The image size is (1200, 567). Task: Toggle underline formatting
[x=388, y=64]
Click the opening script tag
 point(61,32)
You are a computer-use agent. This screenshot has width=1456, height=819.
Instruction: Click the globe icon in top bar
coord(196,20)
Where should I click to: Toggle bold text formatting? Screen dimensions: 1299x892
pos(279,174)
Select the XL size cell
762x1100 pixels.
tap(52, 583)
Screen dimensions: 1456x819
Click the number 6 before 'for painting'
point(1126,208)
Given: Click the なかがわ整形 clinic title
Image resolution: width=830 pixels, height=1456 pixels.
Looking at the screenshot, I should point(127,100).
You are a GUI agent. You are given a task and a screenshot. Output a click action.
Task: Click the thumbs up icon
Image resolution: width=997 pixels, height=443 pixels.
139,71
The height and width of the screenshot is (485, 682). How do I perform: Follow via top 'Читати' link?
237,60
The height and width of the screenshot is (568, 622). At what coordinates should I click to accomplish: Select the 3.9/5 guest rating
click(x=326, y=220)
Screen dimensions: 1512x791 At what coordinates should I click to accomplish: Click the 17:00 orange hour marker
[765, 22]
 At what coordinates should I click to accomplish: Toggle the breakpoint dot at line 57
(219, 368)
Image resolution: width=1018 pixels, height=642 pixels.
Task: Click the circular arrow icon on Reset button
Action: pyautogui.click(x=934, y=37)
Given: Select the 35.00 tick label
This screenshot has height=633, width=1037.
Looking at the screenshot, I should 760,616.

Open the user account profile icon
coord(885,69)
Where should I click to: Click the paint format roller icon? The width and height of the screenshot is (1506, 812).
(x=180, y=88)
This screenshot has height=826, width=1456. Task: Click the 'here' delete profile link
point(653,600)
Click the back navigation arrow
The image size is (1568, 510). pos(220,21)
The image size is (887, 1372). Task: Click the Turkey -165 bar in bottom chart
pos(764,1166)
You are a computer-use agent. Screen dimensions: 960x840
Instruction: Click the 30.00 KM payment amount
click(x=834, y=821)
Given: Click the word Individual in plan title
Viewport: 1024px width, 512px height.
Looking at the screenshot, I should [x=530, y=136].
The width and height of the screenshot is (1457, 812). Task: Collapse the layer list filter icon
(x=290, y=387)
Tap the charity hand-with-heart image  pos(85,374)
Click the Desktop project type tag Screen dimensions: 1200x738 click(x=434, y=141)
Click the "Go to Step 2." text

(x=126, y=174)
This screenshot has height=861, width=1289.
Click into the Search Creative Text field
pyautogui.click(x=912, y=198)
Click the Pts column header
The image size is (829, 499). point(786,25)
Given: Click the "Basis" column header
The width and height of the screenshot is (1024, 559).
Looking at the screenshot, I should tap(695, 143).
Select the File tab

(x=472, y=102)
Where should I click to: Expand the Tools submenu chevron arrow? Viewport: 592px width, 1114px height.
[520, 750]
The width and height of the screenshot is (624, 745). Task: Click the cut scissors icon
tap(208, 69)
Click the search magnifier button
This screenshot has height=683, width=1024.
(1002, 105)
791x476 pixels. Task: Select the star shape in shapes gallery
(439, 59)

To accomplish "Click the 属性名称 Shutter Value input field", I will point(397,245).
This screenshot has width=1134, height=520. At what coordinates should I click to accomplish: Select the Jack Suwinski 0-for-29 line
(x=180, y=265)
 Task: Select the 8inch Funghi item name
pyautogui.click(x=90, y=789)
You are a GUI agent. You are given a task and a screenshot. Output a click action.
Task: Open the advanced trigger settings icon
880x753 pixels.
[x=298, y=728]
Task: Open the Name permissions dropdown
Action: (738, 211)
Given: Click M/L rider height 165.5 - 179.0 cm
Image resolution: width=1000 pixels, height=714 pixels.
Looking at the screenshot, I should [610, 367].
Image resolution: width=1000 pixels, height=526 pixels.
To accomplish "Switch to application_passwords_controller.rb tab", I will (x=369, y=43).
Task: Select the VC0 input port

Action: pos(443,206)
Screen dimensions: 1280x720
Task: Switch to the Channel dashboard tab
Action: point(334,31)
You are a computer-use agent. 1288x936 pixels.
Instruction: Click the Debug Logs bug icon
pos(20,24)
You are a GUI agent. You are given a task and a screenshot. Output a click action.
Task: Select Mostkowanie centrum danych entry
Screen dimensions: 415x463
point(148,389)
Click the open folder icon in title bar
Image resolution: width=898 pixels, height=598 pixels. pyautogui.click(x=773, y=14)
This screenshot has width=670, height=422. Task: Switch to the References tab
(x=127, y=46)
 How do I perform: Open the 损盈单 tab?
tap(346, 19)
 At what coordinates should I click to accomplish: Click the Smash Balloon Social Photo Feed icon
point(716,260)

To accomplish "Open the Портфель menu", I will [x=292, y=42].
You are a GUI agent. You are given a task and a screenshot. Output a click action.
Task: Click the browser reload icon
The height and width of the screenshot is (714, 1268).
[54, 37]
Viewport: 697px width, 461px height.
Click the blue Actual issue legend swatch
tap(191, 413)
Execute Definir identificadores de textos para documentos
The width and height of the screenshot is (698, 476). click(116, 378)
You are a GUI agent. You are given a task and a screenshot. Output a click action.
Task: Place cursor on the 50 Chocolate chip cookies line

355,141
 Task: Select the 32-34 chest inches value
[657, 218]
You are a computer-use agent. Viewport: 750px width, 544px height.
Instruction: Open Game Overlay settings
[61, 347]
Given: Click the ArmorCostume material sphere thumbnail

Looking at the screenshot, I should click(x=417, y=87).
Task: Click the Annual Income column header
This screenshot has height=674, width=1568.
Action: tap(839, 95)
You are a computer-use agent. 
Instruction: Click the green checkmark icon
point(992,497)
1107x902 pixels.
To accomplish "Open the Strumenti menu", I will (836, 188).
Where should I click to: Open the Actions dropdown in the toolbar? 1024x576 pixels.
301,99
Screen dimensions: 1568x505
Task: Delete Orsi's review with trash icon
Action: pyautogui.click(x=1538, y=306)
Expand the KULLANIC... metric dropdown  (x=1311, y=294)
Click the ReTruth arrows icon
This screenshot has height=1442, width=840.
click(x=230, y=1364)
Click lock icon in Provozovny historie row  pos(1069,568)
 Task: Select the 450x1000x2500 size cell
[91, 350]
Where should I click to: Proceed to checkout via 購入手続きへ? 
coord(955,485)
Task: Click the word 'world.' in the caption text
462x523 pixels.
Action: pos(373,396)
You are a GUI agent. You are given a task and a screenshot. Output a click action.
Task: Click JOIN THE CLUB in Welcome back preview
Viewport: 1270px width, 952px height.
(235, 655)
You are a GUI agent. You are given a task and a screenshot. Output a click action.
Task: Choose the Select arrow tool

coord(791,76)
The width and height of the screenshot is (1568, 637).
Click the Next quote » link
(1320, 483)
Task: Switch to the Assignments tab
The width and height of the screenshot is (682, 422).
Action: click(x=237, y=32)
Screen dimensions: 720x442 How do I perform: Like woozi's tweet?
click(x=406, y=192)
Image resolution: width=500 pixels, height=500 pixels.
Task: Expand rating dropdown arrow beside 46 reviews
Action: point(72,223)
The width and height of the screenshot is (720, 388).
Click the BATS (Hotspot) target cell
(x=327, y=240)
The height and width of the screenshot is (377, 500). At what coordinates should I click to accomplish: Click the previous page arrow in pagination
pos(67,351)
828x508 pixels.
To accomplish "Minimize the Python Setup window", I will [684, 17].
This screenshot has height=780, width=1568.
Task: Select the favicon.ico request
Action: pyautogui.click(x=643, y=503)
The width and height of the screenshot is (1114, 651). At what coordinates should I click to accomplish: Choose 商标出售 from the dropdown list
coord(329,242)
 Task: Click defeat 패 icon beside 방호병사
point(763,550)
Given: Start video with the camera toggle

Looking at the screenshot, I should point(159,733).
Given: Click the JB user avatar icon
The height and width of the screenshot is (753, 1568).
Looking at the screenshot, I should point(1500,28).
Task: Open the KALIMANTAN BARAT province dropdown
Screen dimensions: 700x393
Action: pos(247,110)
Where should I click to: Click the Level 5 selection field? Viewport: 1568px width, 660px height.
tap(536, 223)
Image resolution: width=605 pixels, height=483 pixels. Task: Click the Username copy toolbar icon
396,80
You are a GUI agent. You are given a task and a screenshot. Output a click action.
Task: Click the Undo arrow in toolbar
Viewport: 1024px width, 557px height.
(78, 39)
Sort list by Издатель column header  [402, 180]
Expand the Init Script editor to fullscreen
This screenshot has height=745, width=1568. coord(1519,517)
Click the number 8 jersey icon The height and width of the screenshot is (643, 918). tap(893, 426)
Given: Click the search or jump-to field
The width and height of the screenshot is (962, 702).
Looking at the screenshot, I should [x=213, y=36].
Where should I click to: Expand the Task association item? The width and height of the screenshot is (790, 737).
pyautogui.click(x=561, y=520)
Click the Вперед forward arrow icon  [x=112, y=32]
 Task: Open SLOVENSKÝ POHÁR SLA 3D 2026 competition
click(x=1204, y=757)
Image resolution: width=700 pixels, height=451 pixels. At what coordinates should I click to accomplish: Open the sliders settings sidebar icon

• **Problem statement**: Your reply should consist of one number: how many lines of the material above include the word "computer".

• **Answer to this problem**: 5